To do:
1. Answer these questions using the forum thread on religion and violence:
(a) Who does the forum thread name as advocating violence toward gays in the name of the bible?
(b) Which country does JR offer as a more or less objective place to read about these things from?
(c) What does Torone say other countries should be doing instead of criticizing America?
2. Summarize the forum thread on religion and violence in two sentences.
3. Pick up the forum thread on religion and violence after Torone's last post and continue it.

Page text:
◆ ◆ ◆

They have been vocal about it to the point of even having the wanted posters on the net

Fred Phelps advocates violence towards gays...in the name of the bible....

Several groups use the "literal" interpretation of the bible as the basis of their belief in "white supremacy" and advocate violence towards minority races as what god would want....

I will post more later, gotta go to my "day job"

:)

-= JR =-
11-27-2002, 10:10 AM
i think you are right.

if we were in Iceland or somewhere more or less objective and were reading about those things in the US or local press, we would form the same opinions and perceptions about Christians in the US as radical Muslims in the Middle East.

and that would probably be a more or less, fair assessment.

-= JR =-
11-27-2002, 10:14 AM
but Torone would happily dismiss it is some type of Norse/Liberal/whaling community Media propaganda
:blink:

Torone
11-27-2002, 10:33 AM
Jr,
Torone don't give a damn what the denizens of other countries think. America is unique. I think that, instead of criticizing us, they should be trying to emulate us. Where else can one speak one's mind on a public board without fear of gov't reprisal? What other country has a member of an "oppressed" minority as a secretary of state? We change our gov't regularly with no more that a lot of name-calling and a few voting irregularities...who else can say that?

◆ ◆ ◆

Given information:

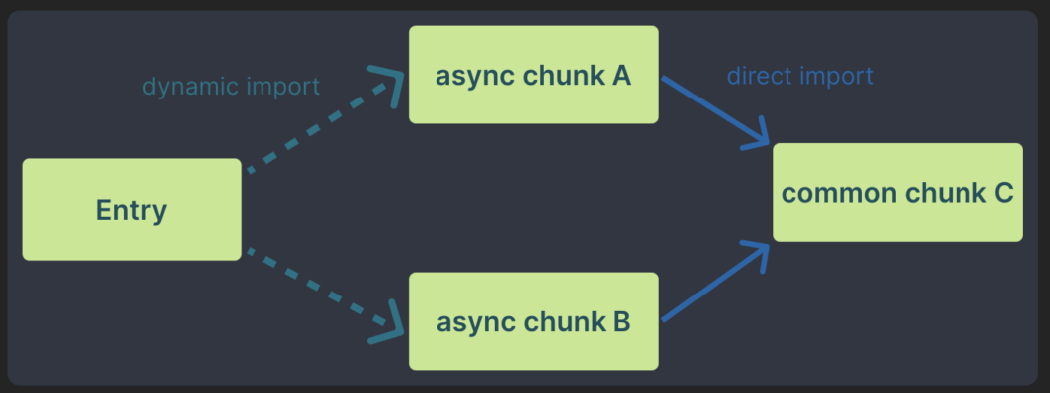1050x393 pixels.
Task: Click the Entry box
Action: (131, 209)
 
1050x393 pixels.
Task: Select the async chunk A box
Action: (533, 75)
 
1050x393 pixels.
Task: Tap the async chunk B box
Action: (533, 321)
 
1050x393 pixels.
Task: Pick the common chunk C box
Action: (897, 192)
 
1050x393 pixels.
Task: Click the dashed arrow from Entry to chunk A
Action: (308, 129)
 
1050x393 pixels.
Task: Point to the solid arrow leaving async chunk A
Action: (711, 109)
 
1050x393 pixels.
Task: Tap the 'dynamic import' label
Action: (231, 87)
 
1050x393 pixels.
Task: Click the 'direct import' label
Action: (799, 76)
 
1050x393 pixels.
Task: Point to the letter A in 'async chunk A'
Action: (620, 75)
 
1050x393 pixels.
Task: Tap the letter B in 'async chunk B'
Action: (620, 321)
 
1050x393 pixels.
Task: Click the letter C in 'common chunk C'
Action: (1001, 193)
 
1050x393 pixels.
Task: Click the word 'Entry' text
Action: (131, 210)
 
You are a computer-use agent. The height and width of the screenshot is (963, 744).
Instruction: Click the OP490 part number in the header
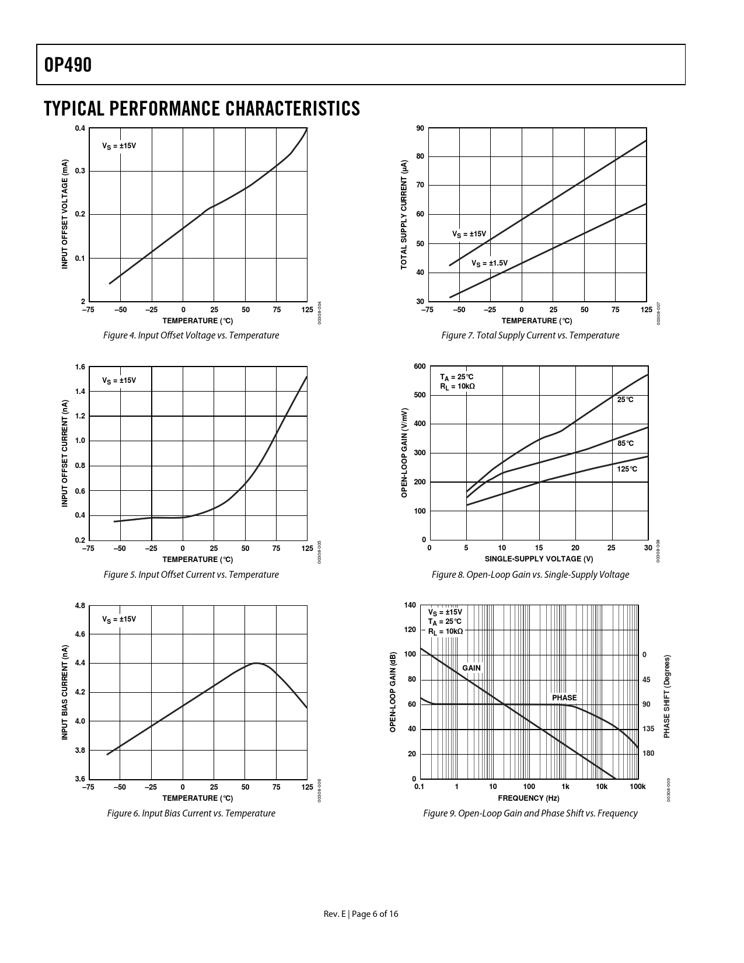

◆ ◆ ◆

Expected outputs:
1.
(a) Fred Phelps
(b) Iceland
(c) Trying to emulate America

2. One post says that Fred Phelps and several white-supremacist groups use the bible to justify violence against gays and minority races. JR agrees that an outside observer would see Christians in the US much as radical Muslims in the Middle East are seen, while Torone answers that the opinions of other countries do not matter and that they should emulate America.

3.
BTW, the people who are allowed to immigrate from ANY other country to the US (or who manage to do so illegally, in some cases) come here for the freedom and the opportunity to better themselves.

sarettah
11-27-2002, 10:42 AM
At work now............

I don't think the danger is so much in fundamentalism...although any form of exremism can be dangerous if it involves "true believers". I think the danger comes when the religous is combined with the government. In my humble opinion, most of the places where trouble is currently arising have governments that are based in religion. Afghanistan, Saudi Arabia, Iran are all absed on the muslim religion and all seem to take a fundamentalist view. Israel is based on religion, but swings back and forth between the fundamentalist conservatives and the moderates.

When we take religion, which is generally unyielding in it'as opinion of it's own righteousness and combine it with the government, who's objective is "law and order" we end up with a dangerous combination, A government that is not open to question and reports to "God", not to the people. A government that is "right" no matter what, because they are following the "truth" in their governance.

Almighty Colin
11-27-2002, 10:50 AM
Originally posted by Torone@Nov 27 2002, 10:41 AM
Where else can one speak one's mind on a public board without fear of gov't reprisal?
You need to get out more ;-)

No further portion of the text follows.